- **Written exercise A**:
In the film summary below, what circumstance is given for the siblings' world colliding with Connie's gang? Answer in one to three sentences.
-- START OF Selected excerpt --
Condemned, a 1984 Filipino film, depicts the cruelty of big-city life, with a focus on Manila. The plot centers on the corruption of society and abuses of power.  The film was directed by Mario O'Hara, and the screenplay was written by Jose Javier Reyes and Frank Rivera. The film received an "A" review from the Film Ratings Board.

Plot
Yolly (Nora Aunor), a flower vendor, her brother Efren (Dan Alvaro), a driver and hired gun for a ruthless gangster, and Connie (Gloria Romero) live a bleak existence in the underbelly of the fashionable tourist district of Manila. Escaping from a violent past, the siblings' world collides with Connie's gang.
-- END OF Selected excerpt --
-- START OF Extracted records --
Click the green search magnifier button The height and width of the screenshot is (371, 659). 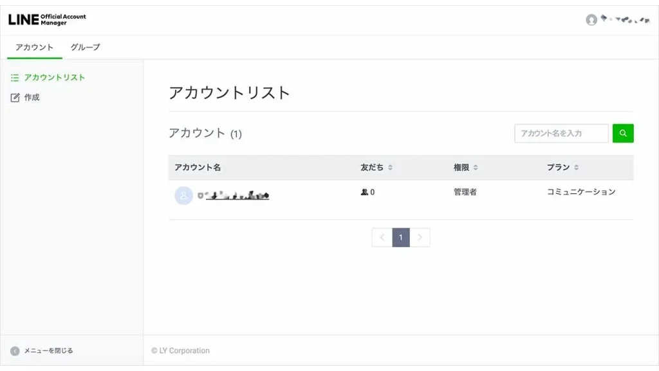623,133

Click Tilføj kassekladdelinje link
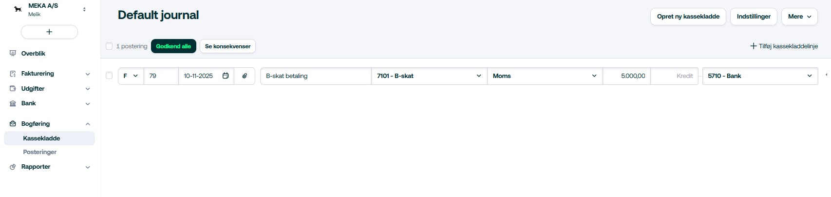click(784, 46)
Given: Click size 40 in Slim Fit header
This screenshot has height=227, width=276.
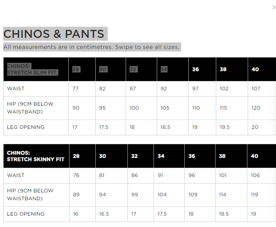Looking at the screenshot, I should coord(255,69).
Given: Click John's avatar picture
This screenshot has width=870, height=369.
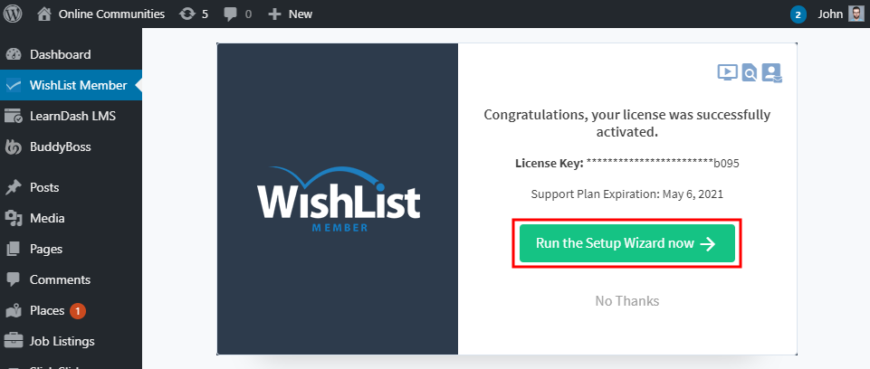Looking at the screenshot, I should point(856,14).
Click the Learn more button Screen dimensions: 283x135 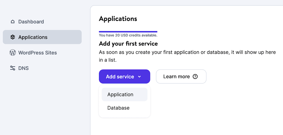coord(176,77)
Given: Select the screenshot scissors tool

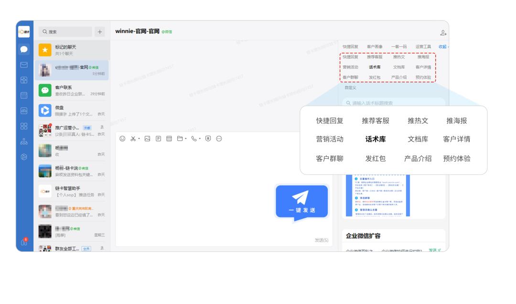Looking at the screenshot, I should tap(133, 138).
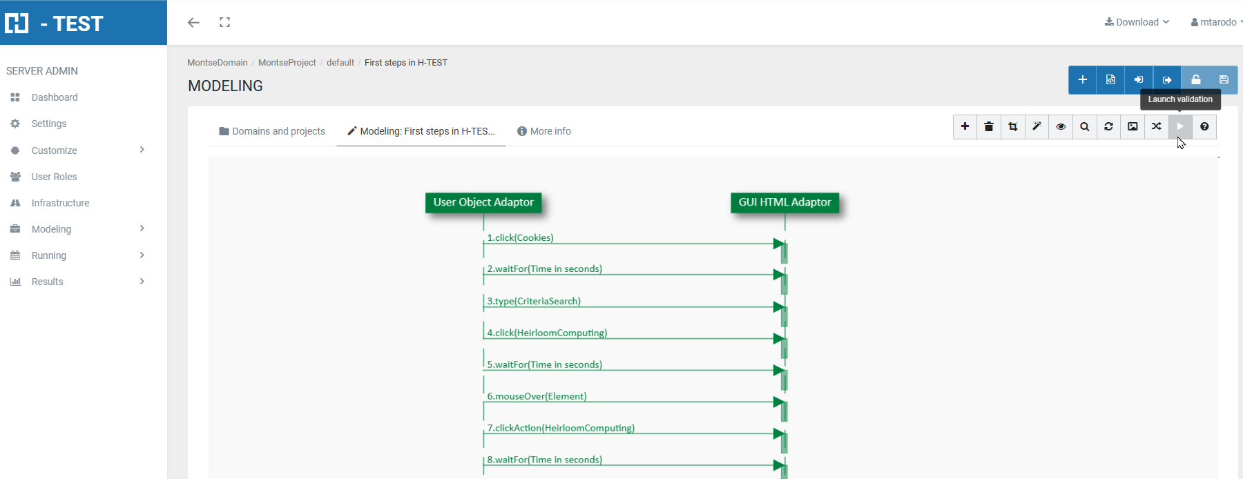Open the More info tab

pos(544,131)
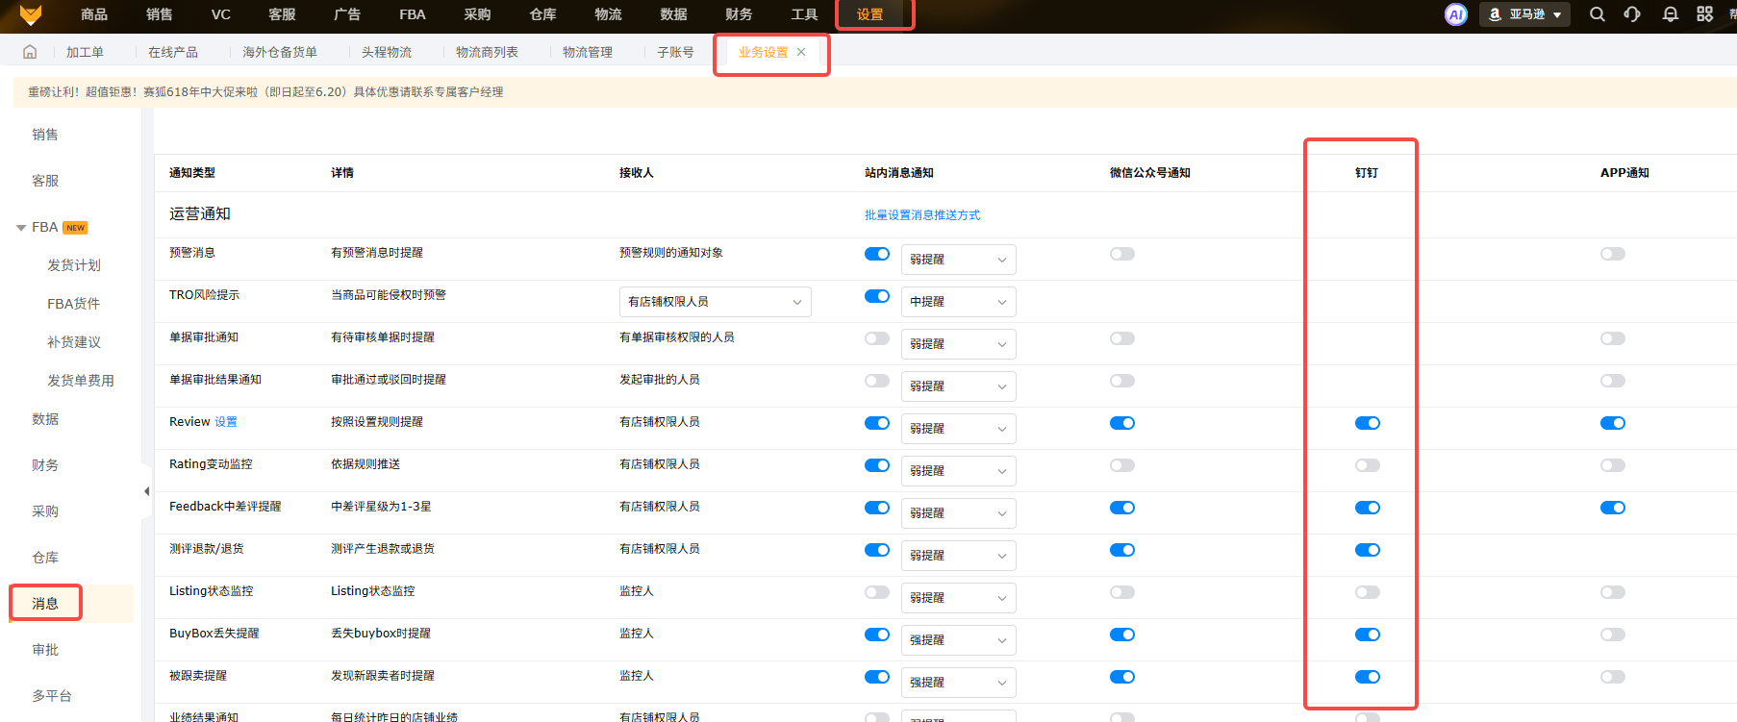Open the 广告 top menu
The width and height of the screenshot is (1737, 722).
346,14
-- END OF Extracted records --
- **Written exercise B**:
Reproduce the lines of the listing above, starting at the line that contains "Click Tilføj kassekladdelinje link" and ending at the line that contains "Looking at the screenshot, I should point(856,14).", both included. Omit the pictures from your answer.

- **Problem solution A**:
The siblings' world collides with Connie's gang as they are escaping from a violent past. The siblings are Yolly, a flower vendor, and her brother Efren, a driver and hired gun for a ruthless gangster.

- **Problem solution B**:
Click Tilføj kassekladdelinje link
click(784, 46)
Given: Click size 40 in Slim Fit header
This screenshot has height=227, width=276.
Looking at the screenshot, I should coord(255,69).
Given: Click John's avatar picture
This screenshot has width=870, height=369.
Looking at the screenshot, I should point(856,14).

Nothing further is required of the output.